交通違反や交通事故を起こした場合、事案に応じて、
①民事上の責任
②行政上の責任
③刑事上の責任

が発生します。

民事上の責任とは、交通違反や交通事故の被害者又は被害者遺族に対する賠償のことです。

行政上の責任とは、交通違反や交通事故による減点や反則金、免許の停止・取消などのことです。刑事上の責任とは、交通違反や交通事故のうち重大・悪質なものについて、交通違反や交通事故を起こした者に課せられる懲役刑・禁固刑・罰金刑などの刑事処分のことです。

例えば、自動車を運転していて人身事故を起こした場合、被害者又は被害者遺族に対する賠償金がいくらになるのかという問題(民事上の責任)と、免許が停止・取消になるかという問題(行政上の責任)と、過失運転致死傷罪による懲役刑・禁固刑・罰金刑などに問われる問題(刑事上の責任)が、同時に生じます。
 

【交通違反・交通事故の刑事責任】

交通違反・交通事故による刑事上の責任は、刑事手続・刑事裁判で問われることになります。

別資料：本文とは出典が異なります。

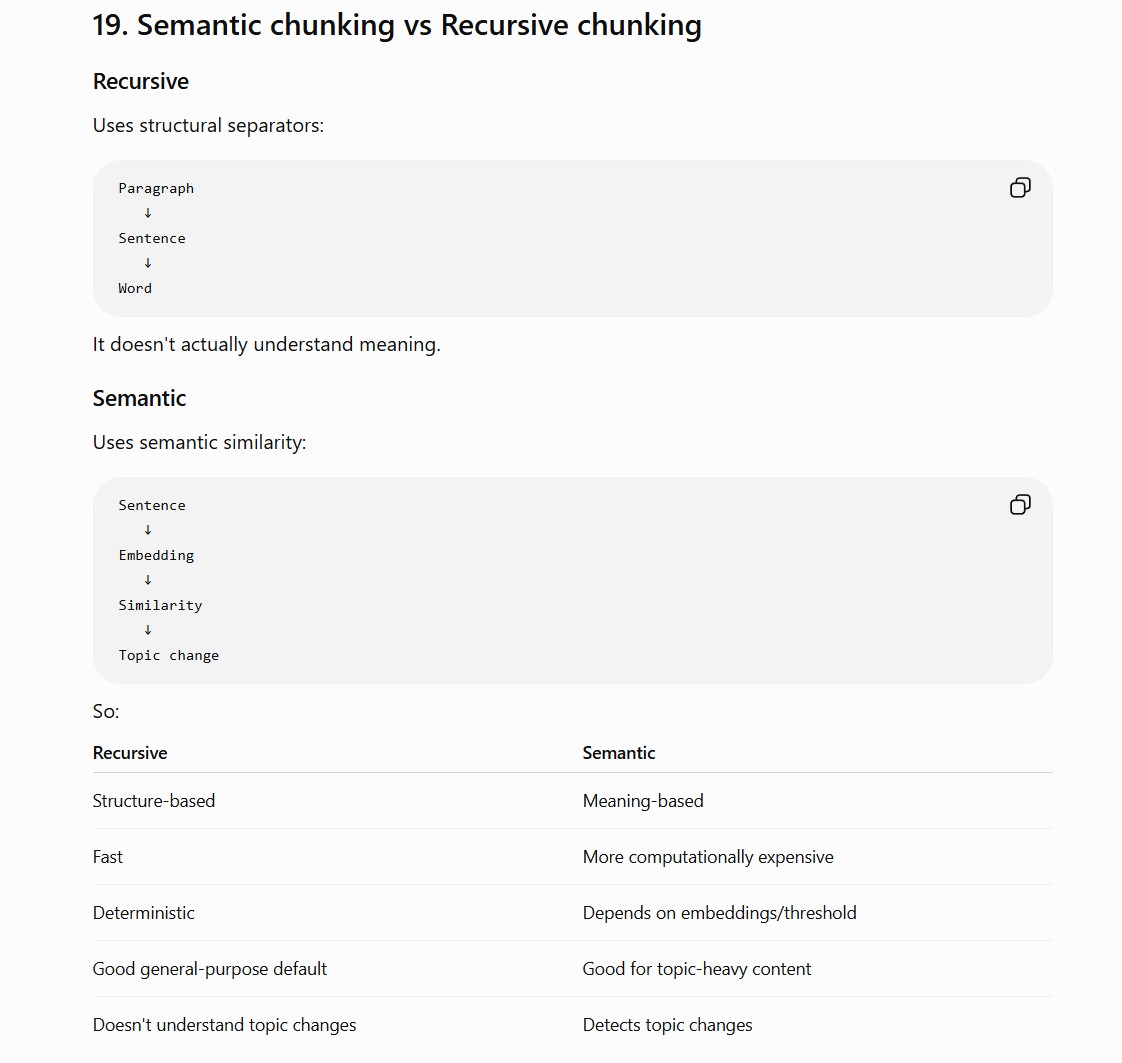Click the text 'Uses structural separators:'
The height and width of the screenshot is (1063, 1122).
point(208,125)
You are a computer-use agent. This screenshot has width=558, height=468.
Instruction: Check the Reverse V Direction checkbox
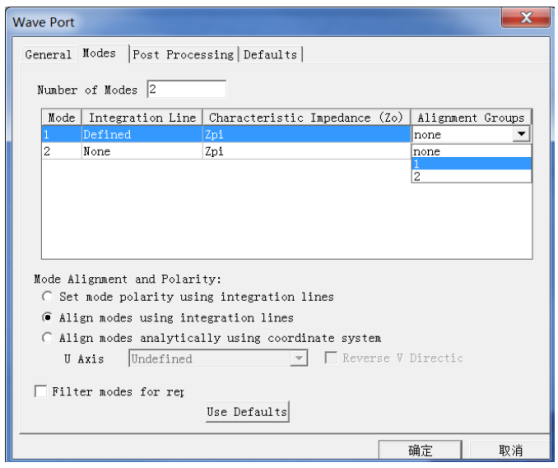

刑事裁判で有罪判決が出された場合、略式裁判による罰金処分であっても前科がつくことになりますし、懲役判決であれば刑務所に行く可能性が出てきてしまいます(もちろん前科がつきます)。

なお、交通違反や交通事故を起こした場合の民事・行政責任については、刑事責任とは手続き、内容、担当機関も異なるため、独立並行して問われていくことになります。

ただ、記録や証拠が共通する部分も多いため、不起訴処分や無罪判決によって刑事責任が否定された場合には、運転免許の取消・停止などの行政処分を免れたり、被害者側に対する賠償責任が軽減又は回避できる可能性が出てきます。
 

【反則金と罰金の違い】

交通違反や交通事故における行政上の責任と刑事責任の区別が分かりにくい理由として、反則金と罰金の存在が挙げられます。

「駐車違反で罰金を支払った」「スピード違反で罰金を払った」「飲酒運転で罰金を払った」といった表現をよく見聞きしますが、これらの表現は行政上の反則金と刑事罰である罰金を区別せずにまとめて罰金と表現しています。

法律上は、反則金と罰金は明確に区別され、内容や効果に違いがあります。
反則金と罰金は、どちらも交通違反や交通事故を起こした者に課せられる金銭的制裁という意味で共通しています。

しかし、反則金は、比較的軽微な交通法規違反(反則行為)の場合に認められる行政上の制裁金で、交通反則告知書(いわゆる青キップ)による反則金を納めることで刑事裁判は行われずに刑事責任が免除されるというものです。
反則金を支払えば刑事責任は免除されるので前科はつきません。

これに対して告知票(いわゆる赤キップ)などによる罰金は、比較的重大な交通法規違反行為(非反則行為)に課せられるもので、刑罰の一つとして前科となります。

前述の例でいえば、駐車違反の場合に支払うのは反則金、飲酒運転の場合に支払うのは罰金ということになります。

スピード違反については、軽微な違反(反則行為)であれば青キップによる反則金制度が適用されて、反則金を支払えば起訴されることはなく、前科もつきません。
しかし、赤キップの対象となる大幅なスピード違反(一般道路では時速30キロメートル以上 、高速道路では時速40キロメートル以上の速度超過)や反則金を支払わなかったりすると、罰金または懲役刑という刑事罰が科せられることになります(前科となります)。